↓↓↓

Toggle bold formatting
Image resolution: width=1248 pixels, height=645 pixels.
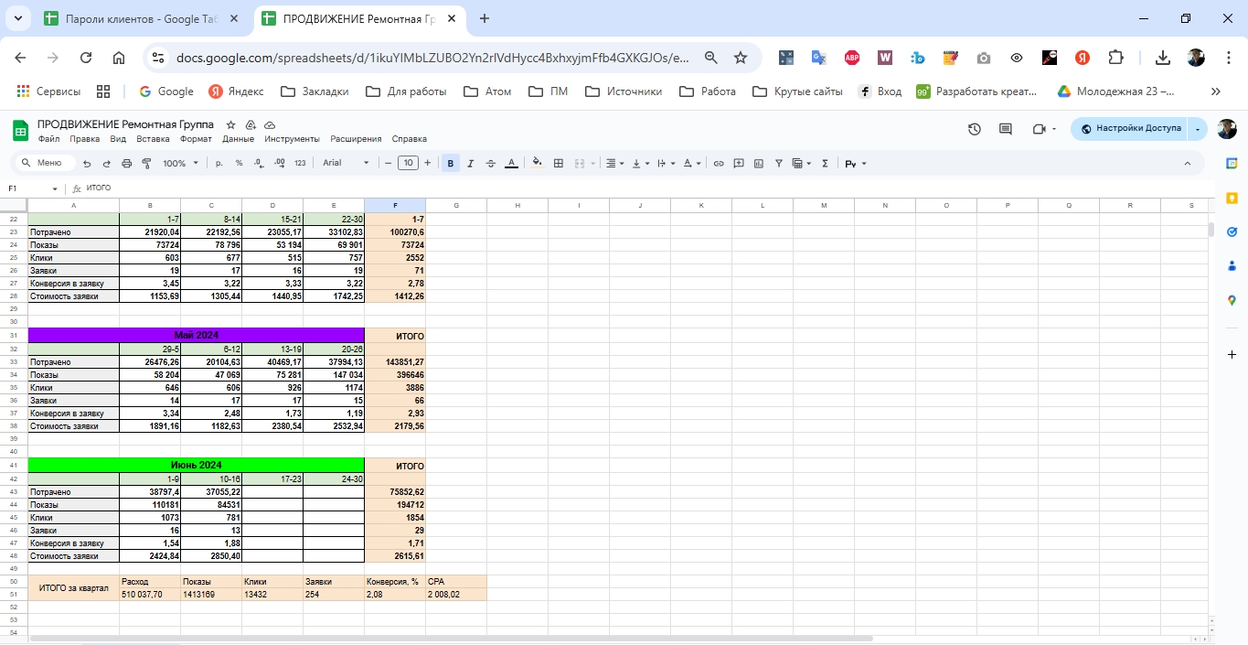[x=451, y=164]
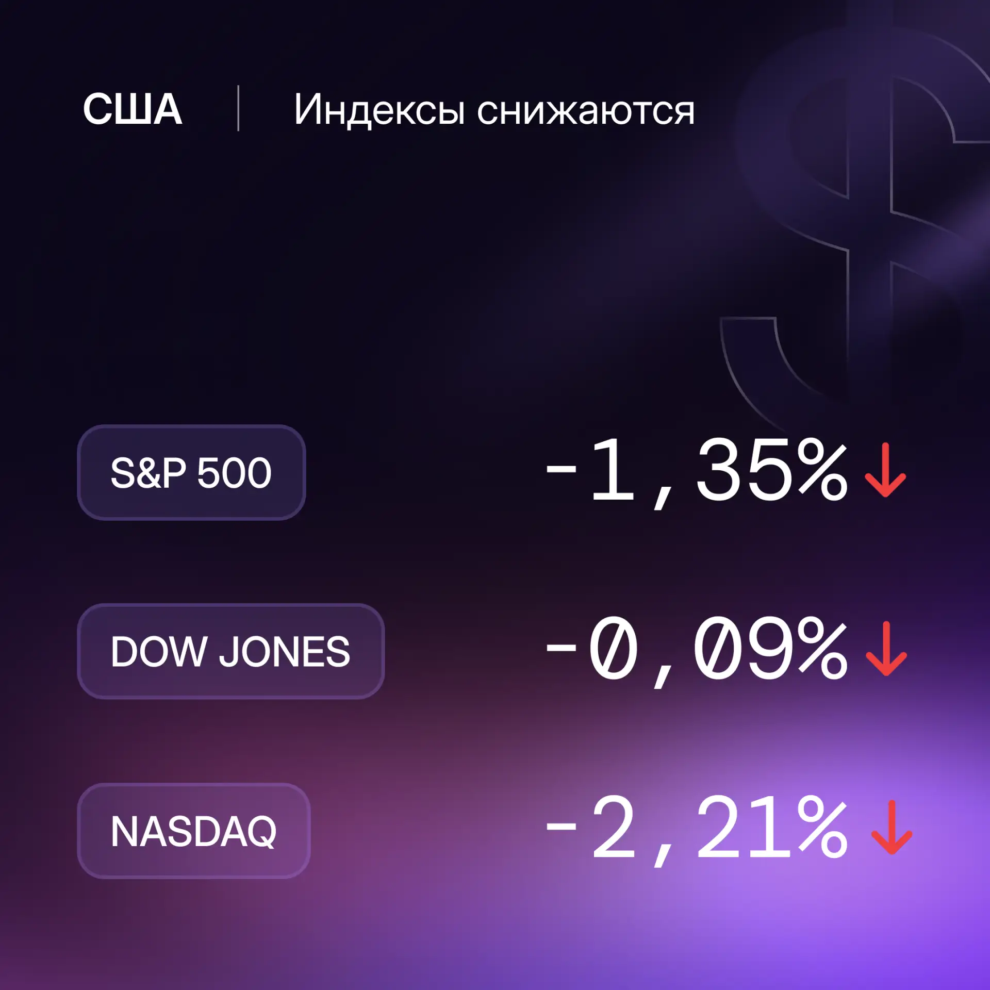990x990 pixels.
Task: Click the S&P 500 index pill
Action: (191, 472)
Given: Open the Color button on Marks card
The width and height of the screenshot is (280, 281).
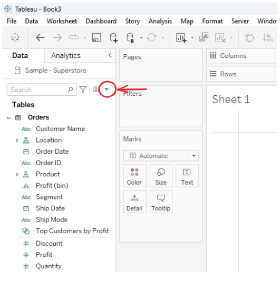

↑↑↑

Copy out each line of the material above word for word, omitting the pictures.

Toggle bold formatting
Image resolution: width=1248 pixels, height=645 pixels.
[x=451, y=164]
990x990 pixels.
Task: Click the S&P 500 index pill
Action: (191, 472)
Given: Open the Color button on Marks card
The width and height of the screenshot is (280, 281).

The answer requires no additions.